# Exercise objective
Word for word, transcribe the lines below and drop the pictures.

[Data entries]
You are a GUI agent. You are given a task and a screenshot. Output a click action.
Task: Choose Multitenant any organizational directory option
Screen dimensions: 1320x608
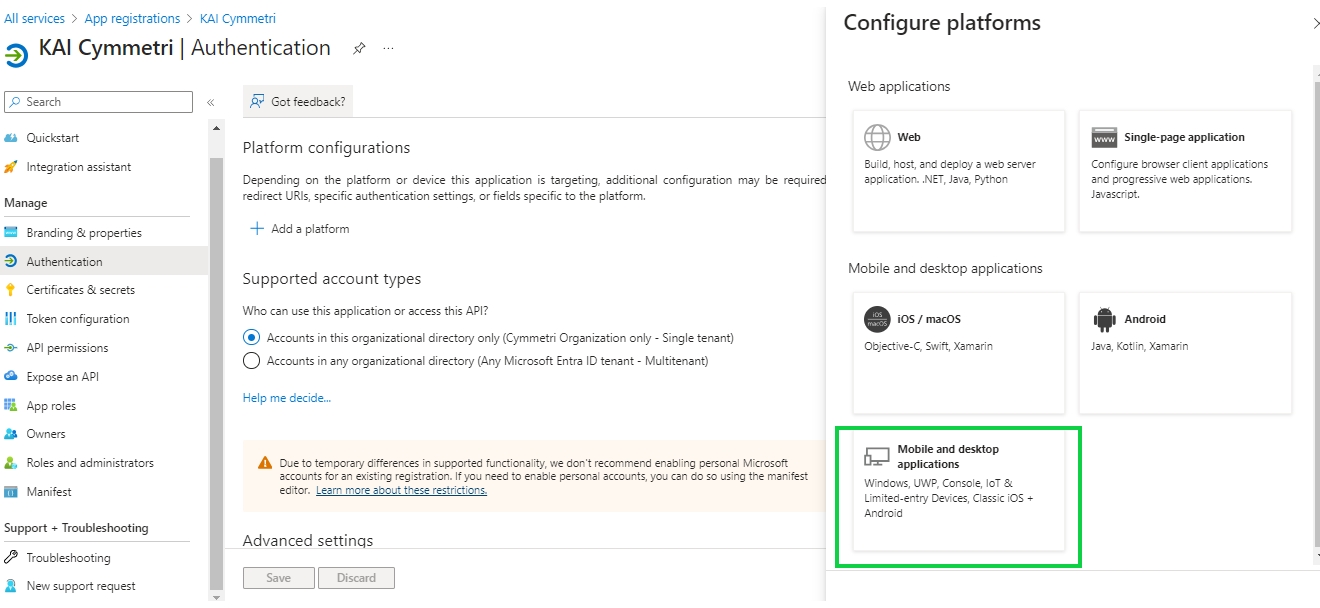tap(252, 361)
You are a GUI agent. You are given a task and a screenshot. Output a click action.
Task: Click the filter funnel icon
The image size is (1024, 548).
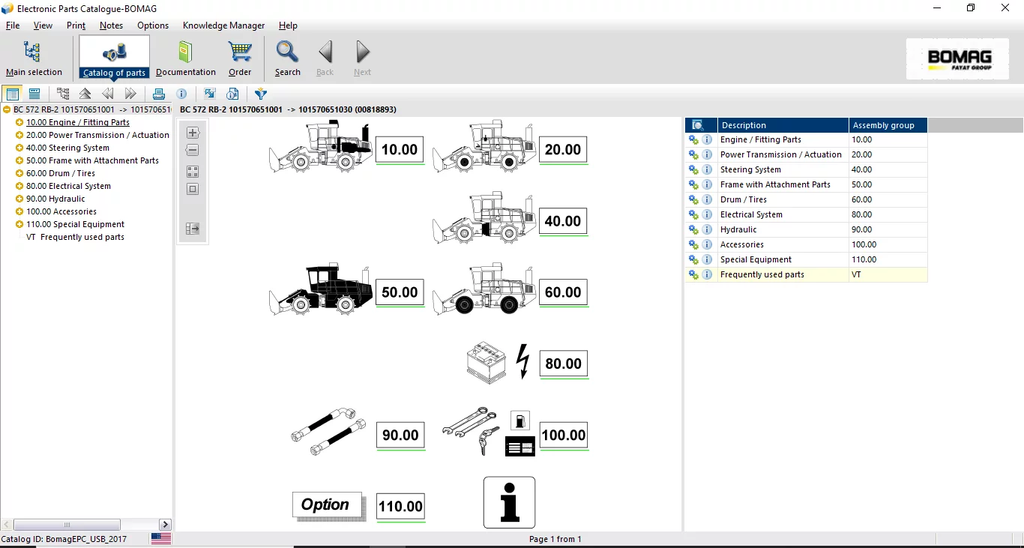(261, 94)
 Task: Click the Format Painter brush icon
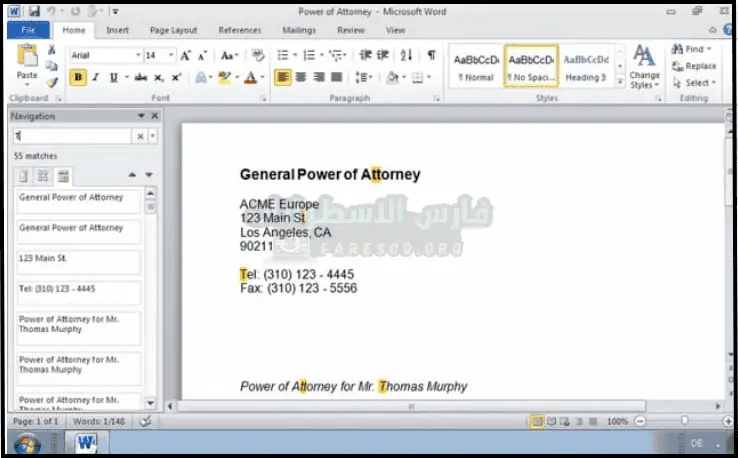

# Reply to the task
You are a GUI agent. You are given a task and a screenshot. Output a click action.
Task: Choose Multitenant any organizational directory option
Screen dimensions: 1320x608
tap(252, 361)
You are a GUI agent. You are given a task and a screenshot. Output a click action.
Task: Click the filter funnel icon
The image size is (1024, 548).
(261, 94)
 Task: Click the Format Painter brush icon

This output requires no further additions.